The Mouse Moves in on Mumbai
Disney is poised to invest in India's film industry. Walt Disney Company (India) already has a presence in the kid’s television segment through Disney Channel and Toon Disney in India, is now setting sights on Bollywood.
According to reports from Frames 2006, in the Bollywood capital Mumbai, Disney will both look at making movies itself or acquiring them from local producers and directors. While acquisition will be done under the banner of Walt Disney Pictures, distribution and marketing will be handled by group firm Buena Vista International.
GREAT STORYTELLING PHILOSOPHY
Speaking at the Frames 2006 conclave, Mark Zoradi, president of Buena Vista International, said, “We will be looking at making 10 to 15 movies in the next 10 years. While some of them will be made by us, movies that are in sync with Disney’s philosophy of great storytelling will be acquired as well. We will primarily invest in movies that will work in the Indian market. And if a few have the global appeal, we will release them across the globe as we do with our other potential movies.”
The company recently appointed Shyam PS as head of film production and acquisitions for India. Of the total number of movies Walt Disney will make oracquire, they say at least a couple of them can be expected to be released globally.
While financing the movie is expected to be done internally, asked about the kind of investments Disney will make in India, Zoradi declined to give investment figures, citing company policy.
The profile of movies will range from local animation movies and mainstream cinema as well as blockbusters, so budgets will differ widely from one movie to another.
VIACOM EYES DIGITAL MEDIA
Another US giant, the cable network and movie studio owner Viacom Inc has already said it is keen to tap India’s digital media business and explore co-producing films to address its large base of young people, its chief executive said on Wednesday.
“When the world sees India, they see its fast-growing economy, its large middle class, its smart and well-educated young people, and its big movie and television audience,” said Tom Freston, speaking at Frames 2006 in Mumbai.
“Anyone would consider it a promised land,” said Freston, who lived in India for several years in the 1970’s, when he set up a clothing export business here and in Kabul for western buyers.
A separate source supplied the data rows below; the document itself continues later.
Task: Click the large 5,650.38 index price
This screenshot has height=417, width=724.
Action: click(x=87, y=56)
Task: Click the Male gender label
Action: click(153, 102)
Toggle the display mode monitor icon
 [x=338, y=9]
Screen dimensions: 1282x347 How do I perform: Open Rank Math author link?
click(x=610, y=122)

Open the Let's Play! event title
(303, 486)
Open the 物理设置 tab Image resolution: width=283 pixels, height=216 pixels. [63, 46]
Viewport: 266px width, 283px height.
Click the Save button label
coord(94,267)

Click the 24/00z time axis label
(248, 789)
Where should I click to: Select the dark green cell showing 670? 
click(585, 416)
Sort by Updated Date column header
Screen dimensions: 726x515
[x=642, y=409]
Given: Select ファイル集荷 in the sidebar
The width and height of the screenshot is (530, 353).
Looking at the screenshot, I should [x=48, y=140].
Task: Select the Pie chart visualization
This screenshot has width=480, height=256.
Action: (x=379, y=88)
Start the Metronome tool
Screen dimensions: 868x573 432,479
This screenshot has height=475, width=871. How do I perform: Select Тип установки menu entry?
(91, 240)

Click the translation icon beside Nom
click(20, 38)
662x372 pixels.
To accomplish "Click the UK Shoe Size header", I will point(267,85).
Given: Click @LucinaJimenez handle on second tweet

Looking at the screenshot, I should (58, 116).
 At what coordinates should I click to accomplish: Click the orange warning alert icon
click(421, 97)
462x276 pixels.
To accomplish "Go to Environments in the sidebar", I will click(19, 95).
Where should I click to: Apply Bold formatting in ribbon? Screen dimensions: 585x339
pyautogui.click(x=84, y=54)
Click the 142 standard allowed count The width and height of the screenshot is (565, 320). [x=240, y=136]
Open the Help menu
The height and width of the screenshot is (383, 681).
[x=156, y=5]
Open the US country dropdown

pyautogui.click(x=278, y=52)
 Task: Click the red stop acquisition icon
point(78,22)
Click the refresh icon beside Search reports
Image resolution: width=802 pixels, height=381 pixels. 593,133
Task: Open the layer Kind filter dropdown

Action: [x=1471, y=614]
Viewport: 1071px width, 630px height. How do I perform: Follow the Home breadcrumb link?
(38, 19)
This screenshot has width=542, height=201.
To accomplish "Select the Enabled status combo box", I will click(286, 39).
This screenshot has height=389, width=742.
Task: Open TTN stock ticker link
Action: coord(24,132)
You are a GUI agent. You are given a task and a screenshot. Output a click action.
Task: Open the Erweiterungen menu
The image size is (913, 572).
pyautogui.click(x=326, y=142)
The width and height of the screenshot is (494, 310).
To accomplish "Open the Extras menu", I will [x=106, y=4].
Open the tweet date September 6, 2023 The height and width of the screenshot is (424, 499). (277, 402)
“We don’t just want to distribute movies here: We’re looking at co-producing films here with Indian partners,” said Freston, who claimed Hindi films of the 1970’s made “a huge impact” on him. “We’re also keen to explore the home video market: 80% of film revenues in India comes from ticket sales, whereas 60% of revenues in the west comes from home video,” he said.
India, home to the world’s most prolific film industry and the third-largest cable TV market, will become Asia’s leading cable market by 2010.